Regard sur les Etats-Unis:

Irak / États-Unis: Géopolitique à saveur pétrolière

Il semble de plus en plus clair que le pétrole soit au centre du conflit opposant les Etats-Unis et l'Irak.

Le grand quotidien parisien Le Monde s'est intéressé à cette question et a récemment publié un article qui jette un éclairage lucide sur les enjeux géopolitiques liés au conflit américano-irakien. Carbure vous en livre des extraits.

Le Monde rappelle que le pays de Saddam Hussein détient la deuxième plus importante réserve mondiale après l'Arabie saoudite. Or, cela ne peut qu'intéresser les Etats-Unis. "L'Irak est un pays incontournable pour toute société pétrolière normalement constituée". Ce constat fait par le stratège d'une grande compagnie européenne résume la partie industrielle planétaire qui se joue en coulisses, pendant qu'au Conseil de sécurité des Nations Unies les diplomates tentent de bâtir un cadre juridique pour mettre le régime irakien hors d'état de nuire.

112 milliards de barils de réserves prouvées ; 11 % des réserves mondiales, la deuxième du monde après celle de l'Arabie saoudite. À cela s'ajouteraient, selon les spécialistes, 220 milliards de barils de ressources probables et peut-être plus puisque son territoire est relativement inexploré en raison des années de guerre... L'Irak intéresse depuis longtemps les majors pétrolières de tous les pays du monde, et notamment américaines.

Le président et le vice-président américains, George W. Bush et Dick Cheney, tous deux issus de l'industrie pétrolière et qui ont conservé de nombreux liens avec ce puissant lobby, savent ce que pourrait représenter une mainmise américaine sur les gisements irakiens. Ils savent également que l'augmentation de la consommation de carburants aux Etats-Unis, combinée à une baisse de production intérieure, les rend de plus en plus dépendants de leurs importations de pétrole. Si l'on ajoute que le premier fournisseur des Etats-Unis est aujourd'hui l'Arabie saoudite, avec laquelle les relations se sont distendues depuis le 11 septembre, tous les ingrédients sont là pour faire du pétrole un enjeu central d'une guerre contre l'Irak.

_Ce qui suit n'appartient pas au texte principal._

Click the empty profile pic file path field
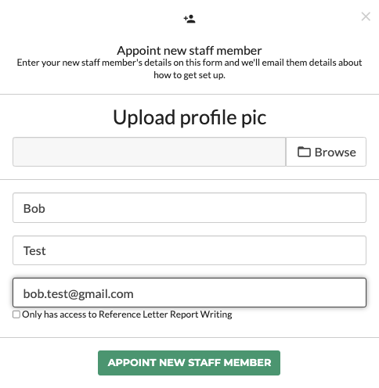Image resolution: width=379 pixels, height=388 pixels. [150, 152]
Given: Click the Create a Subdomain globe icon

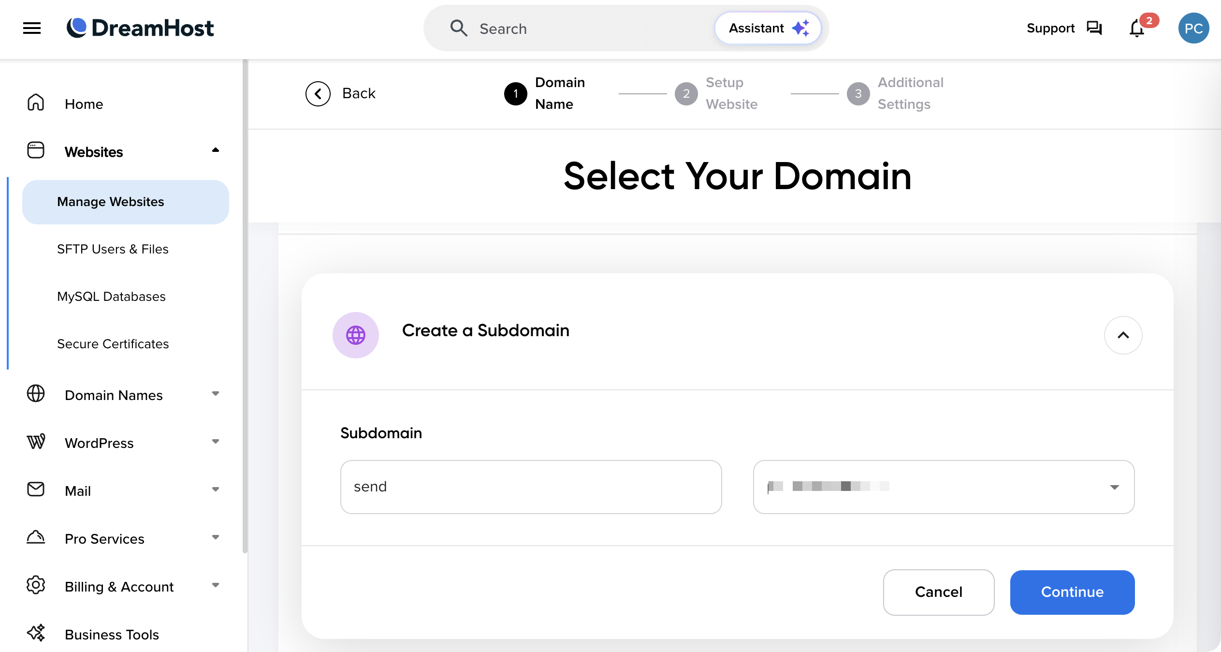Looking at the screenshot, I should (356, 335).
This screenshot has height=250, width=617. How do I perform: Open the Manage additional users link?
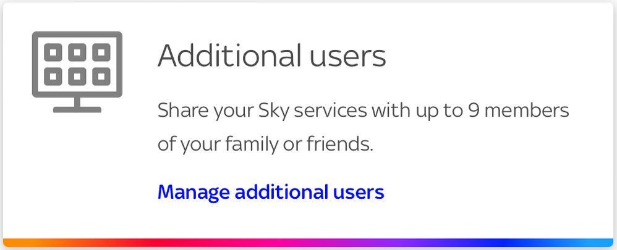click(x=271, y=192)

Exploiter l'or noir irakien est un objectif que poursuivent les pétroliers du monde entier depuis longtemps. Le nouvel eldorado d'Asie centrale n'y change rien pour une raison simple : "le coût de production d'un baril de la mer Caspienne oscille entre 7 et 8 dollars, le brut irakien coule pour environ 70 cents", explique un expert. L'intérêt des compagnies pétrolières pour le sous-sol irakien n'a donc aucune raison de faiblir.

Le Monde révèle aussi que les grandes manoeuvres ont commencé. Ainsi, pour former une coalition la plus solide possible, l'administration américaine a évoqué cet enjeu avec certains pays membres du Conseil de sécurité des Nations Unies. L'ancien directeur de la CIA, James Woosley, conseil de British Airways et défenseur d'une action contre Saddam Hussein, a traduit ces tractations de façon moins diplomatique. Disons carrément à la France et à la Russie, soutenez-nous et nous vous serons reconnaissants lorsque l'heure du partage aura sonné, a-t-il déclaré en substance.

Le secrétaire américain à l'énergie, Spencer Abraham, l'a rappelé en inaugurant le début de la construction de l'oléoduc Bakou-Tbilissi-Ceyhan qui permettra de livrer le pétrole de la mer Caspienne via la Géorgie jusqu'aux côtes turques et d'approvisionner le reste du monde. "La politique énergétique définie par le président Bush exige que les Etats-Unis soutiennent l'augmentation de la production énergétique dans le monde entier. C'est fondamental pour l'Amérique", a-t-il déclaré. Après la guerre du Golfe, les Etats-Unis avaient raflé la majeure partie des contrats de reconstruction du Koweït. Ils espèrent renouveler l'exploit en Irak, au profit des compagnies américaines, conclut la journaliste du Monde Babette Stern.